● Work required
Reproduce the lines below verbatim, from the line that contains "Open the quest journal scroll icon" to the line that contains "[x=343, y=452]", including both of those lines.

● Task data
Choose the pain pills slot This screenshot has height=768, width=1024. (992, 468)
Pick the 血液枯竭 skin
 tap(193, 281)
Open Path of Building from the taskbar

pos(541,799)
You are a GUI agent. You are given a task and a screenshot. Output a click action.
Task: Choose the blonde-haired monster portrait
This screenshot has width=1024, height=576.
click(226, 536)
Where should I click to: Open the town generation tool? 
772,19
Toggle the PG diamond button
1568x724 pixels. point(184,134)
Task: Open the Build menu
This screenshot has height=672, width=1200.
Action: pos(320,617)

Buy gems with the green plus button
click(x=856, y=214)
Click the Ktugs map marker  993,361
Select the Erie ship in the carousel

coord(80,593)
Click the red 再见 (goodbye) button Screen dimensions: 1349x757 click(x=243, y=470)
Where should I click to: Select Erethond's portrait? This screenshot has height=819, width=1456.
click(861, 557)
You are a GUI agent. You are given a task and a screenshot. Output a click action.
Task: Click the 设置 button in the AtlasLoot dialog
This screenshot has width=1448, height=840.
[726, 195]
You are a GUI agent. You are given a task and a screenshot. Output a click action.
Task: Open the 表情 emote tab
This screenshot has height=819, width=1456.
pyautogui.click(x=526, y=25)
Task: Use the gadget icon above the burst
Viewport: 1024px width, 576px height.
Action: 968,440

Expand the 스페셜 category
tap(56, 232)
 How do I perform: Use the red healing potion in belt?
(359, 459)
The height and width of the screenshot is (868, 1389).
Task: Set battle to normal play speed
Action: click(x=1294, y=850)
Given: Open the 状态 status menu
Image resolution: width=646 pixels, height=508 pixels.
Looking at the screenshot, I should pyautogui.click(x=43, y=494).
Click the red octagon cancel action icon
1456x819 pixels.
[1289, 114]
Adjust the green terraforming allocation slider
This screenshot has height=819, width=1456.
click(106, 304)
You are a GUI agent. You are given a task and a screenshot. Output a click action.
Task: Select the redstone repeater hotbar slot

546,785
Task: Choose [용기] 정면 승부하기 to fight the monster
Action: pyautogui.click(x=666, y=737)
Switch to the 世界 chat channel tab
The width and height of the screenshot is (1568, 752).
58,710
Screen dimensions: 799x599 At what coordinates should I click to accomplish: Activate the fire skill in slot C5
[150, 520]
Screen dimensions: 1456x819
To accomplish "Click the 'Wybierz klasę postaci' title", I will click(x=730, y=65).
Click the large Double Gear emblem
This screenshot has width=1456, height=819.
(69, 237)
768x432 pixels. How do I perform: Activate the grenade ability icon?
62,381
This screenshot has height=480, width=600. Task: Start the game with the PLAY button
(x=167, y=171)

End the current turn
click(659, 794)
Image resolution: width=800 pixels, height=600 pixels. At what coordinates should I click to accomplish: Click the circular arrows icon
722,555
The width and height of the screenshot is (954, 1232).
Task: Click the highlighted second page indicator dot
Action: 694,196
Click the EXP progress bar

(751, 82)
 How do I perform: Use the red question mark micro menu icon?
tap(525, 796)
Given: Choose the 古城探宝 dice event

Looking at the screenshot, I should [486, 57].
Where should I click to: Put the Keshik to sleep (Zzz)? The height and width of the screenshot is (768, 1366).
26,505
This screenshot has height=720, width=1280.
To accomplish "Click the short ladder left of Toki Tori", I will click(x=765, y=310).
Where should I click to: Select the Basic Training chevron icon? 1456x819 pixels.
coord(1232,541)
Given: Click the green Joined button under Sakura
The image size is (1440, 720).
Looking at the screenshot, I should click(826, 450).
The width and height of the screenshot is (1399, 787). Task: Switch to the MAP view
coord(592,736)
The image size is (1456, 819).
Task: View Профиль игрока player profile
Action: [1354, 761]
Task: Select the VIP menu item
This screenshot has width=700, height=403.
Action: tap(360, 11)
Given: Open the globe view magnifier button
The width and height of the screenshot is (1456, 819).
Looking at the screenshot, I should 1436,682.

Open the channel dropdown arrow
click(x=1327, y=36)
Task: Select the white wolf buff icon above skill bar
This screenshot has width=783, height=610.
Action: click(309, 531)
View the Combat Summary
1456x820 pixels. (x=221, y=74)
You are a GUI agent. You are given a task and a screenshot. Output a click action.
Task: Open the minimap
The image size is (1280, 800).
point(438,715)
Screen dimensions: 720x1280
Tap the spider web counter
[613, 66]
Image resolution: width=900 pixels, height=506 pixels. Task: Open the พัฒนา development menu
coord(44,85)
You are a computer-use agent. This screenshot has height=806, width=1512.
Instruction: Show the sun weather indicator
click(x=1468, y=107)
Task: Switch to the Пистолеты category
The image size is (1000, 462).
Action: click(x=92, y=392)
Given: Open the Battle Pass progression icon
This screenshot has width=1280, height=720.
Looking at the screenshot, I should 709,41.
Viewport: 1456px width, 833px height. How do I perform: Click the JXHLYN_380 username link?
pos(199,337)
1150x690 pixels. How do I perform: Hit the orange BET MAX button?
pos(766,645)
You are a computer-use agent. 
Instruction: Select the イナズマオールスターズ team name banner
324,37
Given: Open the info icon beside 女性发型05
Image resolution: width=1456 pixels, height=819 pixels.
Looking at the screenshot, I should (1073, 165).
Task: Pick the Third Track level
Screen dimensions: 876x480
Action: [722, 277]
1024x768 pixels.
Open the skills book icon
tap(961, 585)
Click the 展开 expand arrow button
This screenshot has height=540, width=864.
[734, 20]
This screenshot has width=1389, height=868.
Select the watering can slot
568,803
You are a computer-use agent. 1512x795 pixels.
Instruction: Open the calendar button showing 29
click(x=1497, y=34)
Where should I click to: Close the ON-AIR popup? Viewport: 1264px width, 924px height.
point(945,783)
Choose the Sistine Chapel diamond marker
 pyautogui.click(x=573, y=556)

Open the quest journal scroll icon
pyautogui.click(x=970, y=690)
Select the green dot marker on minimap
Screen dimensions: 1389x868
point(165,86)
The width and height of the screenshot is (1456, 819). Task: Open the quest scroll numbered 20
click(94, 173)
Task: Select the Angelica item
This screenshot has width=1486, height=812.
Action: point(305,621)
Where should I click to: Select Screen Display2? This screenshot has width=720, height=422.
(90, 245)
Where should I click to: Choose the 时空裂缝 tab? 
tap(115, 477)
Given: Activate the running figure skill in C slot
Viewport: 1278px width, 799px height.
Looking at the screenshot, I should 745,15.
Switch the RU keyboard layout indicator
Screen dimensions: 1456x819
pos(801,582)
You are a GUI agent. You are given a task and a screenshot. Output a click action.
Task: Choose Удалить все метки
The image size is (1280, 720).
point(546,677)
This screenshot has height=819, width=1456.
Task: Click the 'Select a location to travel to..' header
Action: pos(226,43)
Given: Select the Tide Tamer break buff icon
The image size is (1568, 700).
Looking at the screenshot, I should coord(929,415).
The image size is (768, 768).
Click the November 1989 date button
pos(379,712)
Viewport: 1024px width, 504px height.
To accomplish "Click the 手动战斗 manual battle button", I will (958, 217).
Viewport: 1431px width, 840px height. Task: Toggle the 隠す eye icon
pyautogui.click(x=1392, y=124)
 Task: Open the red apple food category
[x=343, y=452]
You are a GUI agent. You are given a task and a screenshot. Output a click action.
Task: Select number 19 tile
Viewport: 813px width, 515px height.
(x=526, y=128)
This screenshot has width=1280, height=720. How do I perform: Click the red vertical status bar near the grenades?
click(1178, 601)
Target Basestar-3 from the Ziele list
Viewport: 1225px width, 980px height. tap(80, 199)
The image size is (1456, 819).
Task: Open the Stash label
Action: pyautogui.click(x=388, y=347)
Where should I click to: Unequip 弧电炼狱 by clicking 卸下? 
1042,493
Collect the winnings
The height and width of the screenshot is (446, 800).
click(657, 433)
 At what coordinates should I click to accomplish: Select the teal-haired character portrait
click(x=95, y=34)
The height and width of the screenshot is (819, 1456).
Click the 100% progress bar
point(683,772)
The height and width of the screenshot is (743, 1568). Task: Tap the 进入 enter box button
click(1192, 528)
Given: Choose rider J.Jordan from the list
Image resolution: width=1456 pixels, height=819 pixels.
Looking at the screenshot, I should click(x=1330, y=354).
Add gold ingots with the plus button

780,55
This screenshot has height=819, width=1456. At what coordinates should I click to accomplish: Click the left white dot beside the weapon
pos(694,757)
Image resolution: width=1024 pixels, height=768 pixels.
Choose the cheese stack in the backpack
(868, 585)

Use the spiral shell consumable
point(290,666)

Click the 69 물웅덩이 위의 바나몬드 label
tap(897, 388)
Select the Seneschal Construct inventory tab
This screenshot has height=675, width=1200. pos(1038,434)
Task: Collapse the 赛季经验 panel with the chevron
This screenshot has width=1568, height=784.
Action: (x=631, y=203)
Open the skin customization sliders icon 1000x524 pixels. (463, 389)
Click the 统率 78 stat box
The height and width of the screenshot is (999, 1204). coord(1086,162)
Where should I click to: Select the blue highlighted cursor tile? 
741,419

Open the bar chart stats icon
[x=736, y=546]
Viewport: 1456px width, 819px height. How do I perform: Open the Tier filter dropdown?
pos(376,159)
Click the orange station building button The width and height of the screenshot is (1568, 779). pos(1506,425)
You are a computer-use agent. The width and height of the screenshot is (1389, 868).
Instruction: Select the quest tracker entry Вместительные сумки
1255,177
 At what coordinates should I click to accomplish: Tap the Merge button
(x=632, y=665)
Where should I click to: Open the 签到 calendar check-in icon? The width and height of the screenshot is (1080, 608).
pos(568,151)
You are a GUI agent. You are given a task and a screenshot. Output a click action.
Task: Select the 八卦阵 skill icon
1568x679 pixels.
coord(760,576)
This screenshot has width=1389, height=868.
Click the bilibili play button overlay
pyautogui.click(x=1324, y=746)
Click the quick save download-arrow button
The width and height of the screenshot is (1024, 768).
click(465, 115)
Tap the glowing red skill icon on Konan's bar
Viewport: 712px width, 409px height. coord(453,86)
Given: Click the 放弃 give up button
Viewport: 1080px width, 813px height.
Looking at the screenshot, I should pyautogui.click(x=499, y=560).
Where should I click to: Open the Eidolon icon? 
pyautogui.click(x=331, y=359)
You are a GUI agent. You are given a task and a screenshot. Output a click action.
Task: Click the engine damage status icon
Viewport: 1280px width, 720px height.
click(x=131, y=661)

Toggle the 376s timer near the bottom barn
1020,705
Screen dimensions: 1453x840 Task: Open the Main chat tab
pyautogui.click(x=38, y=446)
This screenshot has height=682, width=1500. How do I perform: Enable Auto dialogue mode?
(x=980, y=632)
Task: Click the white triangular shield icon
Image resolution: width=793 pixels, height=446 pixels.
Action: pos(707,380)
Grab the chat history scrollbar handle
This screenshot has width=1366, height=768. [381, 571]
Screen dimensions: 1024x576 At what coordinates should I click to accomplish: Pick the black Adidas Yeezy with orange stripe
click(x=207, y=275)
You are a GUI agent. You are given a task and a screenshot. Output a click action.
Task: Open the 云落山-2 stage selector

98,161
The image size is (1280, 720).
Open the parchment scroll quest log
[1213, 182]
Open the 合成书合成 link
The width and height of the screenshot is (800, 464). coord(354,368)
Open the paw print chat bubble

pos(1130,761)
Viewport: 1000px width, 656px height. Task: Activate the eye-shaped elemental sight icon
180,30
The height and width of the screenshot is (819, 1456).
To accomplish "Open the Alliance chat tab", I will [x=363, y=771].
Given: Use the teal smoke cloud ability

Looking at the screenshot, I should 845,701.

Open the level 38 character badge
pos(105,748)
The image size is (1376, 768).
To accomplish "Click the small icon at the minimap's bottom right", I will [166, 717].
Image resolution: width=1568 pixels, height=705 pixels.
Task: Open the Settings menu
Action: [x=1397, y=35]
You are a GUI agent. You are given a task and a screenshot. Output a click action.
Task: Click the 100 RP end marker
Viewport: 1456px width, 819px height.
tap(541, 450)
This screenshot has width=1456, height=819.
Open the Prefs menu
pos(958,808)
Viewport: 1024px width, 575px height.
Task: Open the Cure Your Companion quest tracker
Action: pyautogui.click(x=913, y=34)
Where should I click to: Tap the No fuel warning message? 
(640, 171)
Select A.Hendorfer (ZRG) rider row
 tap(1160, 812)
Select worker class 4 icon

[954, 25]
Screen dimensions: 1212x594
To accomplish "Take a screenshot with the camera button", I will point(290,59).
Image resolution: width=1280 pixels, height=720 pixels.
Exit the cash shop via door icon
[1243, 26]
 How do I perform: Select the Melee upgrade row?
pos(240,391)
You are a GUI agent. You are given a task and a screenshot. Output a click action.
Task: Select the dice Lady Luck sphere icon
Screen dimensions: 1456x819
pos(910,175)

● Result of this task
Open the quest journal scroll icon
pyautogui.click(x=970, y=690)
Select the green dot marker on minimap
Screen dimensions: 1389x868
point(165,86)
The width and height of the screenshot is (1456, 819). Task: Open the quest scroll numbered 20
click(94, 173)
Task: Select the Angelica item
This screenshot has width=1486, height=812.
Action: point(305,621)
Where should I click to: Select Screen Display2? This screenshot has width=720, height=422.
(90, 245)
Where should I click to: Choose the 时空裂缝 tab? 
tap(115, 477)
Given: Activate the running figure skill in C slot
Viewport: 1278px width, 799px height.
Looking at the screenshot, I should 745,15.
Switch the RU keyboard layout indicator
Screen dimensions: 1456x819
pos(801,582)
You are a GUI agent. You are given a task and a screenshot. Output a click action.
Task: Choose Удалить все метки
The image size is (1280, 720).
point(546,677)
This screenshot has height=819, width=1456.
Task: Click the 'Select a location to travel to..' header
Action: pos(226,43)
Given: Select the Tide Tamer break buff icon
The image size is (1568, 700).
Looking at the screenshot, I should coord(929,415).
The image size is (768, 768).
Click the November 1989 date button
pos(379,712)
Viewport: 1024px width, 504px height.
To accomplish "Click the 手动战斗 manual battle button", I will (958, 217).
Viewport: 1431px width, 840px height. Task: Toggle the 隠す eye icon
pyautogui.click(x=1392, y=124)
 Task: Open the red apple food category
[x=343, y=452]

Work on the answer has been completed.